#### Task
Filter this material down to the lines that hold "Select", copying each one.

#### Supplied entries

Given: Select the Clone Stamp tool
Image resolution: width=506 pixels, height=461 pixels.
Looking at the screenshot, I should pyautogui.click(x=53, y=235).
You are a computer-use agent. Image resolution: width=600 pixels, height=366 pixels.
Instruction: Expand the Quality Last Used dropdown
==
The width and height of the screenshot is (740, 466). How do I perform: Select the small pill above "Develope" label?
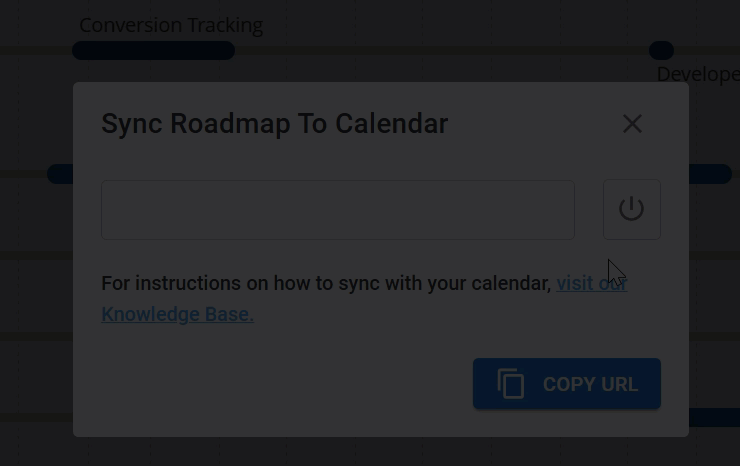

#### Solution to this problem
Given: Select the Clone Stamp tool
The width and height of the screenshot is (740, 466). How do I perform: Select the small pill above "Develope" label?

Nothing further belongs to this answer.